Em um metal gelado que corre nos trilhos,
com pessoas geladas que correm atrás de emprego.
Pela janela sinto o céu de brigadeiro.
Mentira.
Não é verdadeiro.
Não há céu e  nem mais canteiro.
Só há terra se quebrando por concreto.
Só há concreto se juntando a terra.
Só há concreto se rachando. 
Disseram que o mundo ia acabar,
mas não acabou.
O mundo não, 
os bípedes, sim! 
                (Selenita e Amora)

História do amor sem fim

Veja,
Essa história tá meio sem meio
Mas, pensando bem,
Ela nunca teve um começo
Pelo menos assim nunca terá fim.

24 de setembro de 2010

Ponteiros

Quero, em mim
Mais música
Assim,
Toco em ti
O que há aqui,
Sem fim.
Quero a segunda
Pessoa do
Singular
Junto à primeira
Num eterno e
Constante plural
Quero o tic tac
Do ponteiro menor
EncostandoNOMAIOR
Corrida permanente de um pelo outro.

7 de setembro de 2010

Confrontos internos (in)acabados

Quê calafrio. Pêlos e pupilas paulatinamente transferem-se de lugar. Tomam rumos distintos, mas advindos de uma mesma vertente – o sentir. Sinto as ligações neurônáticas neuraseando minha mente pouco desvairada. Pulsantes elas vão de encontro umas com as outras e teth-a-teth duelam-se. Ah! É a luta da consciência e da moral. Da razão e da emoção. Do viver e do deixar-se viver.

Cigarro. Café. Caneta em mãos. Nada mais constrangedor que olhar o relógio às 02:49 da madrugada e não ver o lado direito da cama ocupado. Mais triste, porém, é perceber que o fim começou antes mesmo de ser início e que o início nunca existira. Fruto de uma mente em aperto e coração embrulhado. Deitei os braços na janela, dei de cara com o vento. Malandro, o rapaz puxou meu cigarro fora. Virou cinzas ao ar, pro ar. Ao menos isso eu posso deixar como herança – as cinzas.

Ouvi o abrir das portas da garagem, o motor resfriando. Até me deu vontade de descer, mas a razão gritou de dentro de mim e subiu aos neurônios já calibrados. Ouvi seus passos vagarosos subindo as escadarias da sala, já era três da manhã e ele não havia nem ao menos ligado, avisando. Era o tudo ou nada. Era de fato, o fim da chegada – de sua chegada.

Seu perfume escoa facilmente em minhas narinas e minha memória não falha, é inconfundível. Finjo estar dormindo ou já o abordo na porta? Calma. Silenciar-se é o melhor remédio para os corações mal curados e também para as desculpas mal lavadas. Entrou, abriu o closet e lá resgatou, sem olhar, aquele seu pijama mais antigo, aquele que mamãe havia lhe dado em nosso primeiro ano de casamento.
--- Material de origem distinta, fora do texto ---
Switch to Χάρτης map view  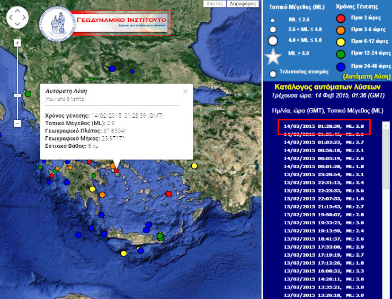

Deitou-se ao meu lado e virou-se, como de costume, para fora da cama – e fora de mim. Fora de sintonia há mais de um ano, fora de amor, de sexo ou de dor. Éramos assim como dois planetas que vagam o mesmo universo, porém, separados por anos luz.
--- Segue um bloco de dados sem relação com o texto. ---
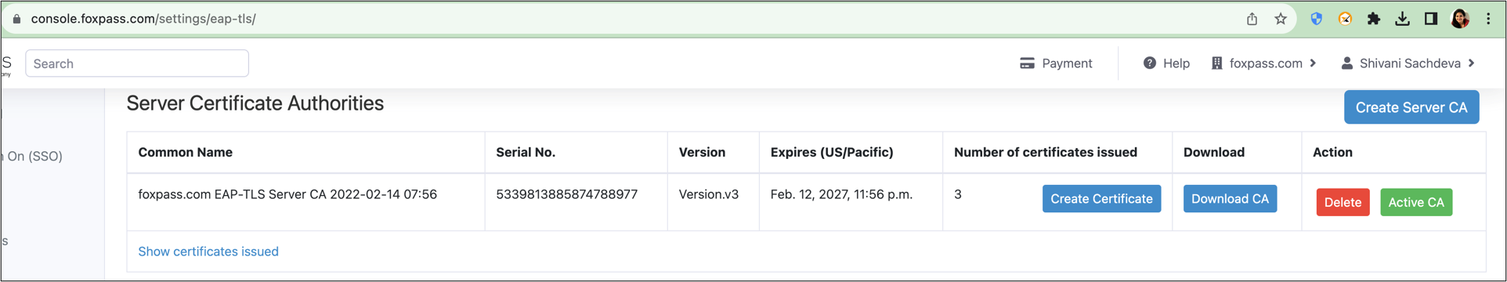Expand the Show certificates issued link
The image size is (1507, 282).
pos(208,251)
Não há nada mais sincero que uma verdade não dita. Não há. Não há eu sem nós, aliás, não existiria gramática, não haveria por quê. Eu é quando nós somos. E nós ser quando tu está. Em Dó maior ou Lá com sétima, arranho o céu ao pé do ouvido. Segredos de liquidificador você encosta em meus lábios, e o  coração vai a mão quando são tuas as mãos que me ouvem. Fico assim ao seu lado, de sentido revirado. Paladar e olfato viram tato. Que tato.

Mas seu silêncio soou tão alto que meus ouvidos logo se tampavam ao que (não) dizia. Não quis ouvir. Me fiz de surda e gritei alto, como se grita uma criança com fome. Foi em um instante uma borboleta em seu casulo, tendo que esperar um dia mais para sair. E você dormiu ali, ao meu lado. Calado. É nessas horas que volto a tomar meu calmante. Com café e um pouco de conhaque. São tantas projeções.